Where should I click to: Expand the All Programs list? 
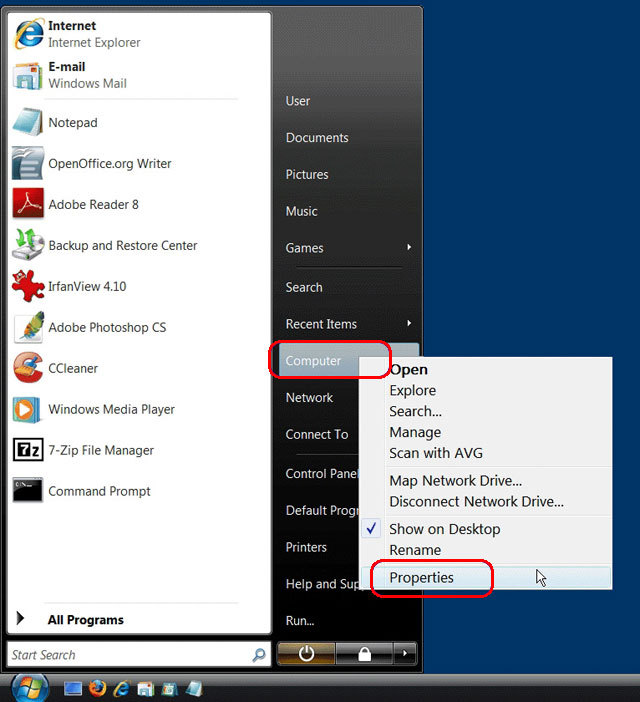tap(85, 620)
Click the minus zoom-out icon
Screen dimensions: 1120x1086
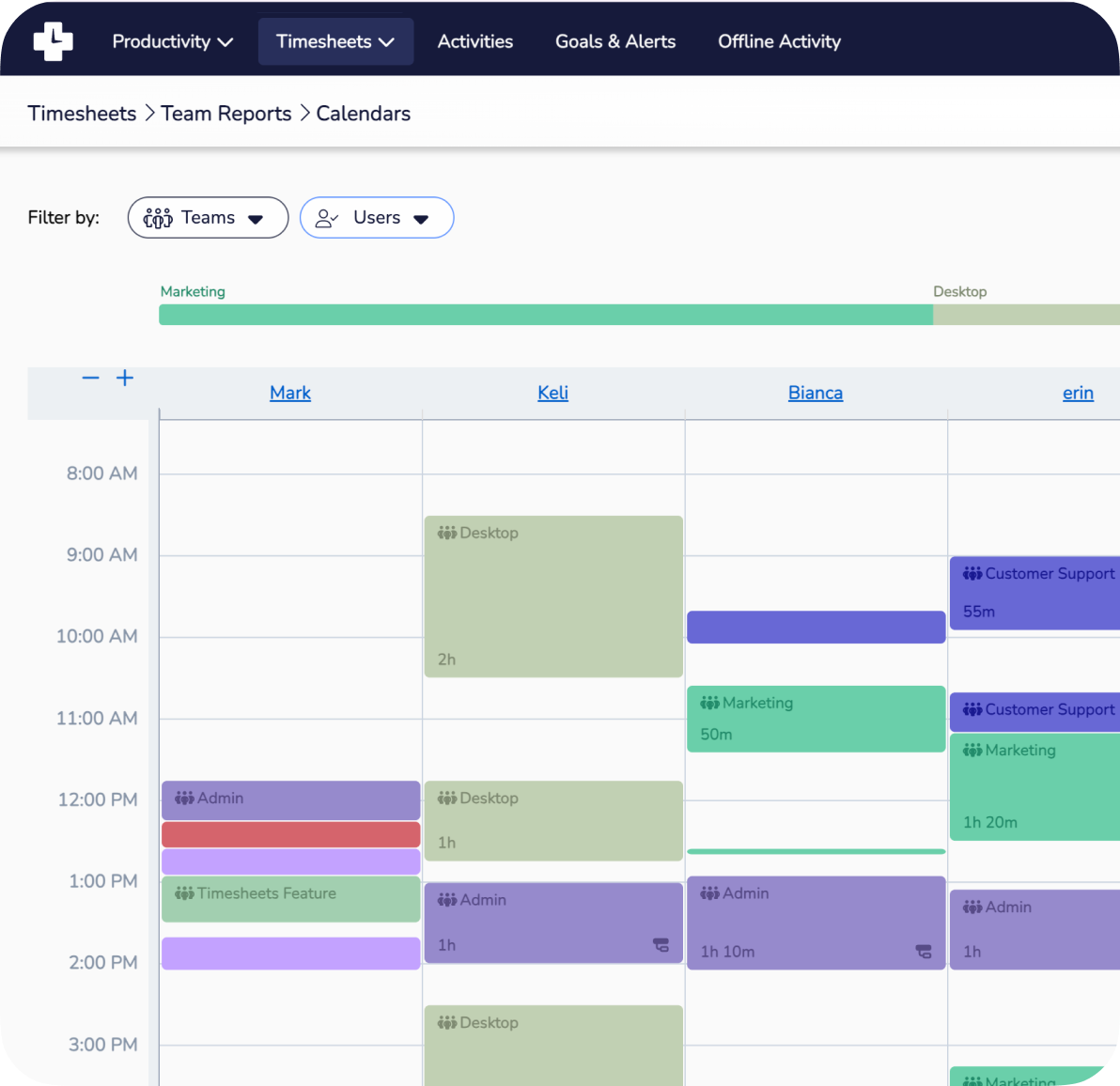tap(90, 378)
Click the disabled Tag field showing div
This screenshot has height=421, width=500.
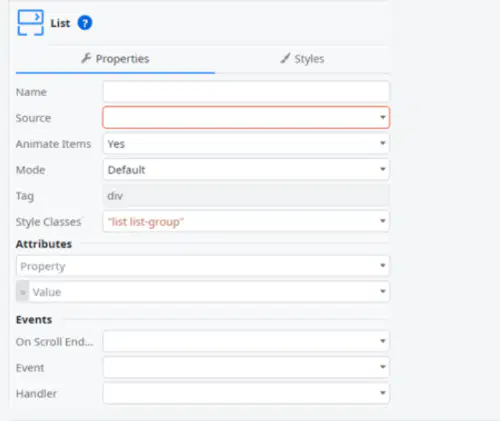(x=246, y=196)
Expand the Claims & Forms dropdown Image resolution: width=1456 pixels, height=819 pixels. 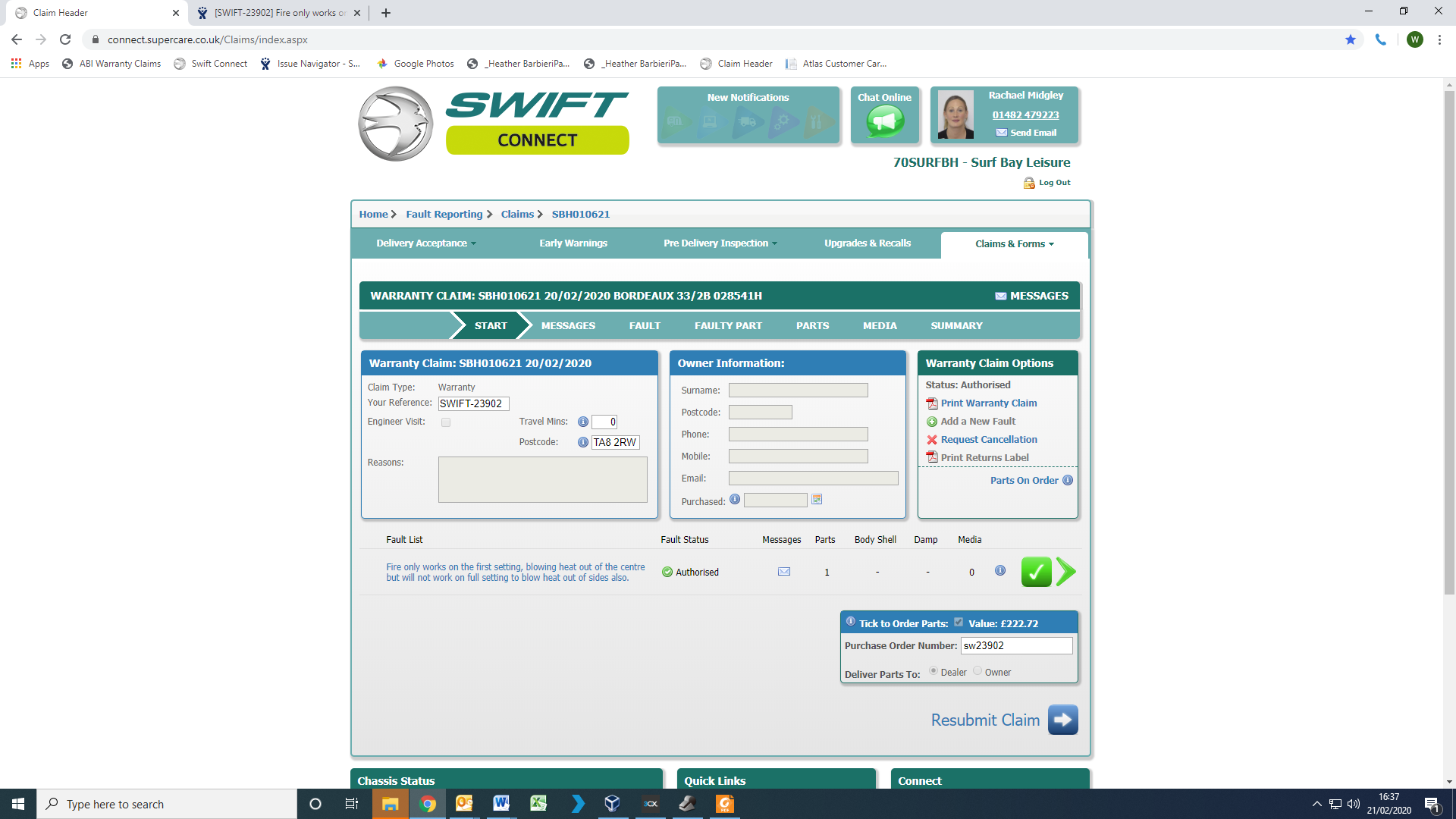click(x=1014, y=244)
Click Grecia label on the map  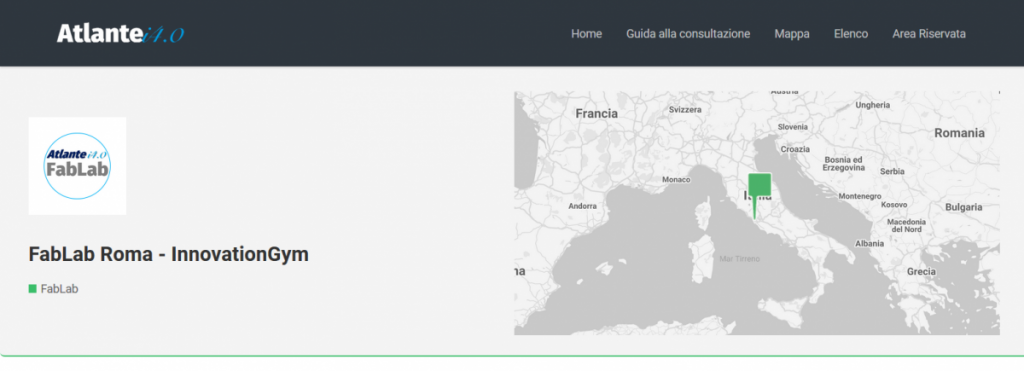click(921, 272)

» JOB
Copy the records word for word from the start through the line containing "(x=246, y=196)", and leave the pictures out.

» ANSWER TO THIS PROBLEM
Where should I click to: Expand the All Programs list? 
tap(85, 620)
Click the minus zoom-out icon
Screen dimensions: 1120x1086
tap(90, 378)
Click the disabled Tag field showing div
This screenshot has height=421, width=500.
(x=246, y=196)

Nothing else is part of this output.